Dimana sejumlah laporan yang berhasil kami kumpulkan dilapangan, terkait proses pengelolaan replanting di Mamuju Tengah, mulai dari proses kajian teknis usulan lahan sasaran replanting, sampai pada pembuatan komitmen kerjasama kelompok tani sebagai kelompok sasaran pengelola replanting sekaligus pemilik lahan, patut diduga keluar dari prinsip pengelolaan program dan anggaran yang terindikasi kearah kerugian negara.

Berikut dugaan praktik pengelolaan anggaran yang bermuara pada praktik korupsi pada program replanting atau PSR di Mamuju Tengah :

1. Patut diduga kesiapan lahan dengan kuota yang turun tak seimbang, sehingga sebagian kuota replanting, justru menjadi penanaman sawit pada lahan baru atau sapras.

2. Patut diduga kuota replanting ditanam diatas lahan baru yang masuk kawasan hutan lindung semisal program replanting diwilayah kecamatan Karossa, Mamuju Tengah.

3. Patut diduga, sebagian kelompok penerima program replanting adalah kelompok yang tak memenuhi syarat menjadi kelompok penerima, karena kelompok tersebut tak memiliki lahan sawit yang layak di remajakan.
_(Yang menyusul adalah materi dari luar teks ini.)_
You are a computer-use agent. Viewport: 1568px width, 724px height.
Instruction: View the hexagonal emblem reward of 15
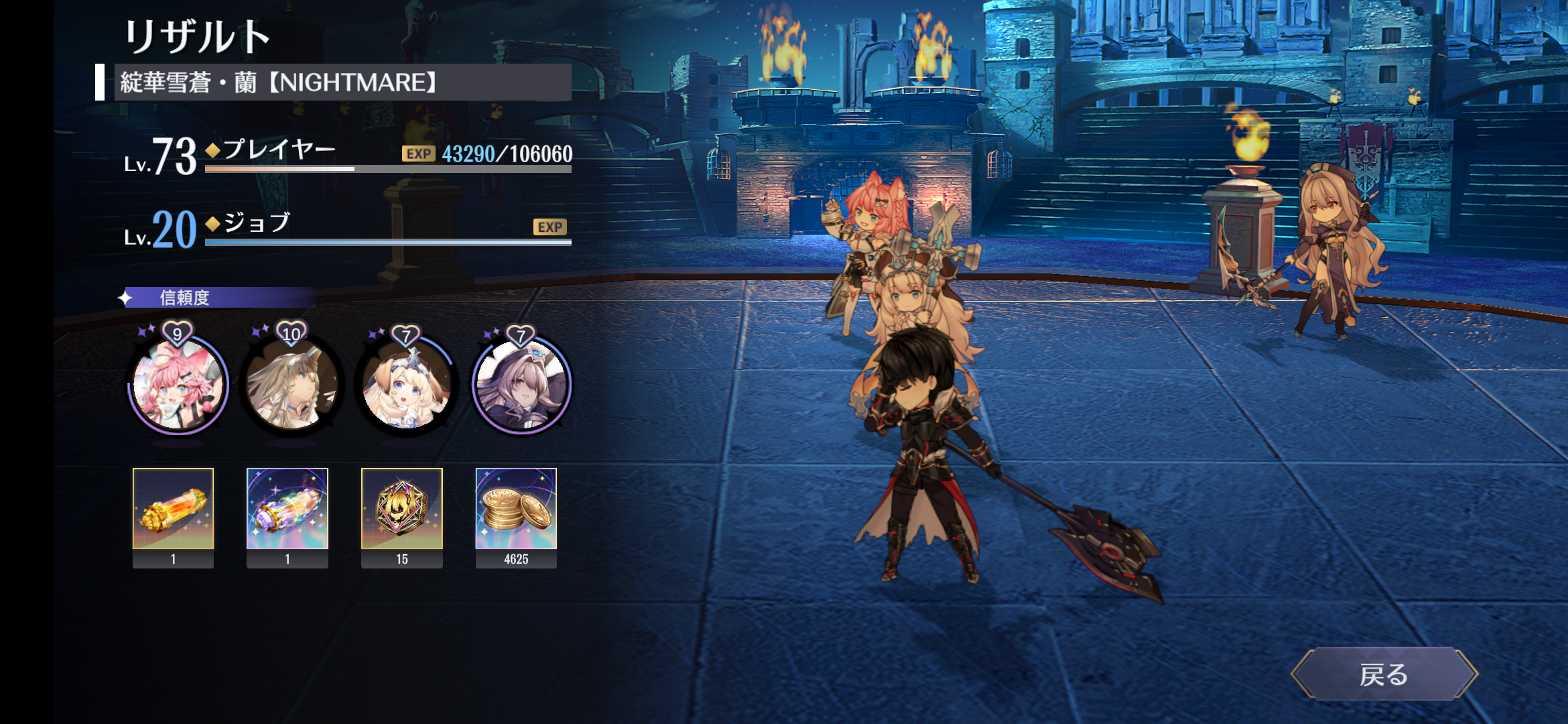pos(402,509)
4. Patut diduga, dana tunggu yang diserahkan kepada kelompok tani penerima program replanting, jumlahnya tak sesuai dengan jumlah yang seharusnya diterima oleh kelompok penerima, dimana seharusnya setiap pemilik lahan dalam kelompok menerima Rp.30 juta perhektar, namun ditengarai petani menerima kurang dari Rp.30 juta.

5. Patut diduga, program replanting ini, justru tak berbasis lingkungan, karena sejumlah hutan lindung dibeberapa titik, diterabas untuk memenuhi kuota yang turun, sehingga fakta dilapangan, bukan lagi replanting tapi sapras atau penanaman baru.